The United Nations said a day earlier it aimed to relaunch the talks within a month, after a previous attempt collapsed in September when the rebels refused to attend.

“The Republic of Yemen welcomes all efforts to restore peace,” a government statement carried by the state-run Saba news agency said.

“The government of Yemen is ready to immediately launch talks on the process of confidence-building, primarily the release of all detainees and prisoners, as well as those who have been abducted or subject to enforced disappearance,” it said.

The United States this week called for an immediate end to the hostilities in Yemen, where Washington backs an Arab coalition fighting alongside the government against the Iran-backed Houthis.

In September, the Houthis refused to travel to Geneva for planned peace talks, accusing the U.N. of failing to guarantee their delegation’s return to the Yemeni capital Sanaa and to secure the evacuation of wounded rebels to Oman.

Previous talks broke down in 2016, when 108 days of negotiations in Kuwait between the government of President Abed Rabbou Mansour Hadi and the rebels failed to yield a deal.

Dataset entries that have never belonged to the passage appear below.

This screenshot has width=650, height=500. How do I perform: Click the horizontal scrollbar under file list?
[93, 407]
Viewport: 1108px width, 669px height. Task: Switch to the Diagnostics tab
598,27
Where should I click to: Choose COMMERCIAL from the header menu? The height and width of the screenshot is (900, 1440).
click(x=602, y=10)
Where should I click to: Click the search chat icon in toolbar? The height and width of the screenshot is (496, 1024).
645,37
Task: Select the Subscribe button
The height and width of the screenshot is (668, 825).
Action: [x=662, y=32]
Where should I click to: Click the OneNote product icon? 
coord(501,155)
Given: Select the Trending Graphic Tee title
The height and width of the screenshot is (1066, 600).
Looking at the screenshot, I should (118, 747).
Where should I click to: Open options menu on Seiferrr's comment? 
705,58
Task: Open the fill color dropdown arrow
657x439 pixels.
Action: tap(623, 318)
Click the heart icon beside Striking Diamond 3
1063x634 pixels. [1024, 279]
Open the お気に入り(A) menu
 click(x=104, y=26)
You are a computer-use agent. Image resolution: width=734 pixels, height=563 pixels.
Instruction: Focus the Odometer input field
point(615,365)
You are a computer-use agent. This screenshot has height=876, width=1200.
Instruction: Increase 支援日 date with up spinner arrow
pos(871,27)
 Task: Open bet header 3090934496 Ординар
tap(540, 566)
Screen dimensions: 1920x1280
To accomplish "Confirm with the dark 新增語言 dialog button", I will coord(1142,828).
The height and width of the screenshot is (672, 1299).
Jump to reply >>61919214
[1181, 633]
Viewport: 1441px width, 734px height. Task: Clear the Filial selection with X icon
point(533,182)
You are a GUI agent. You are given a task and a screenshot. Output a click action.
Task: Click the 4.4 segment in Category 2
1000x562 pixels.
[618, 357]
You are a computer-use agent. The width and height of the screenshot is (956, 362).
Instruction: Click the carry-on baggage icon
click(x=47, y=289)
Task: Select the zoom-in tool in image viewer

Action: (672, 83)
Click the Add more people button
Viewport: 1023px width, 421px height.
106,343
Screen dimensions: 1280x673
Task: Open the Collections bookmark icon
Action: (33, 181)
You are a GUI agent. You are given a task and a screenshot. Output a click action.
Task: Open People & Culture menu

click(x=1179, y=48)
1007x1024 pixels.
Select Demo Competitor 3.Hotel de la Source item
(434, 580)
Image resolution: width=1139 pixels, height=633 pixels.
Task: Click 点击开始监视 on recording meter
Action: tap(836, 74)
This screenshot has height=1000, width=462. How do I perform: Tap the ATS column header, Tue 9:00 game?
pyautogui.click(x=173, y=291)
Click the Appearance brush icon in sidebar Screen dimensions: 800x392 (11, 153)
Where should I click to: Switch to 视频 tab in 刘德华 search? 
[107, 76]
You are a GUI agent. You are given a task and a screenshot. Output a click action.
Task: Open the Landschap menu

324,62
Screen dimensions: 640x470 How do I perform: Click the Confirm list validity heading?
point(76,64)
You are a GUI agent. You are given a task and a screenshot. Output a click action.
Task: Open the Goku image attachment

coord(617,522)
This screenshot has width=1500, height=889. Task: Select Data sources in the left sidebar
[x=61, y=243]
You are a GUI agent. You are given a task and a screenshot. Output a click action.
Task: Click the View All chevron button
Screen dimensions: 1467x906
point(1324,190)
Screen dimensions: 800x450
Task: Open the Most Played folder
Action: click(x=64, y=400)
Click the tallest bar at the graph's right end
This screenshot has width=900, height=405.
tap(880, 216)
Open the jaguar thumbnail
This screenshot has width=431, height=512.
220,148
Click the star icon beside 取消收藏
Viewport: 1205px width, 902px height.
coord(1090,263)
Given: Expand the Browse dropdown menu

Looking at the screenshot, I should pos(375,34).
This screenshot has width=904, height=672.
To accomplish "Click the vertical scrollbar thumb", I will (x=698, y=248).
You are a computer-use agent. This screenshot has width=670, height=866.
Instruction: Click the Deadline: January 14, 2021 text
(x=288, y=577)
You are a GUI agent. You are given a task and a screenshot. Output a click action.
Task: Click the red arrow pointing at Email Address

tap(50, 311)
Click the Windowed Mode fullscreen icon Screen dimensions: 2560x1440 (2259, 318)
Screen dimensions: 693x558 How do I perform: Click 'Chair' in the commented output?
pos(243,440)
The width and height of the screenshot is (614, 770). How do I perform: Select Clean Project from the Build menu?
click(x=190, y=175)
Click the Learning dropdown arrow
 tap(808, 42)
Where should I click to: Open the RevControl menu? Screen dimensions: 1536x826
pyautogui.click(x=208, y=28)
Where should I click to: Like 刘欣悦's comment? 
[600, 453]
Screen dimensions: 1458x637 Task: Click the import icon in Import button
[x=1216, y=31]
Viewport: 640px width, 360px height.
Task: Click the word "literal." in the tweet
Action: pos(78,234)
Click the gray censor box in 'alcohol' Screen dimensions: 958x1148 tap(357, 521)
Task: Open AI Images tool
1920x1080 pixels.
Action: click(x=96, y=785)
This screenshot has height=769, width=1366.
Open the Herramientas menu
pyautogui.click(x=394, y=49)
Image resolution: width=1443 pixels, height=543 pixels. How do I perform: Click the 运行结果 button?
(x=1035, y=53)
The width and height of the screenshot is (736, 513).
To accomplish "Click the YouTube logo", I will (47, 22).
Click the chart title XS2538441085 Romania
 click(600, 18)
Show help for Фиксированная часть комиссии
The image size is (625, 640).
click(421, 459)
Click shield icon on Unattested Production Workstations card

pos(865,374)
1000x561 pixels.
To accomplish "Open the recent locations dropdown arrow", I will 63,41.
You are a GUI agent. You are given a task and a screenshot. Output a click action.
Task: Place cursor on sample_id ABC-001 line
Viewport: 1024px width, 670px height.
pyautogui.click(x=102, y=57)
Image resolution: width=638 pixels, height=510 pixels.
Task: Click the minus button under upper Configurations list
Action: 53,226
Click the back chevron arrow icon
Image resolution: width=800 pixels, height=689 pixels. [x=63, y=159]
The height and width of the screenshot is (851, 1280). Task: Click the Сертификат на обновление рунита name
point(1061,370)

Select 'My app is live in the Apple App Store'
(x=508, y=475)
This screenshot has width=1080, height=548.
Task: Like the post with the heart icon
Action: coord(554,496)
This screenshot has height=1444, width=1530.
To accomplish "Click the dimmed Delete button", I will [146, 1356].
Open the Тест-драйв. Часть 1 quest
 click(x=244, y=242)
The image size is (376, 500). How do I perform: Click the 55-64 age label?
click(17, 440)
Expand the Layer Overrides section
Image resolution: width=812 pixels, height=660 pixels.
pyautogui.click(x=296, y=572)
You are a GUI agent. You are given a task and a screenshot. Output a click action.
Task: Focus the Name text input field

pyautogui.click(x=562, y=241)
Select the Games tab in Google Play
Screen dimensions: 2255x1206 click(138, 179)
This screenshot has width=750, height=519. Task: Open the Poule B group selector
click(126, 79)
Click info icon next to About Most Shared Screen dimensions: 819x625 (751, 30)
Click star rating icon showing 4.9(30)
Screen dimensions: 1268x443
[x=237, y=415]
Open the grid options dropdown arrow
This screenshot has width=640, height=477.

U.S. Defense Secretary Jim Mattis and Secretary of State Mike Pompeo this week called for an end to the Yemen war, including airstrikes, in an implicit acknowledgement that the Arab coalition was involved in the bombing of civilians.

Both the Houthis and the Arab coalition stand accused of transgressions that could amount to war crimes.

The coalition has been blacklisted by the U.N. for the maiming and killing of children in a country where 14 million people now face starvation.

Yemen, the Arab world’s poorest country, is the target of the longest drone war in U.S. history.

In 2012, the U.S. expanded a covert war against the Yemen-based Al-Qaeda in the Arabian Peninsula, which Washington categorizes as the radical group’s most dangerous branch.

The World Health Organization estimates that nearly 10,000 people have been killed in Yemen since 2015, when the Arab coalition intervened after the Houthis seized Sanaa.

Rights groups say the toll could be as high as 50,000.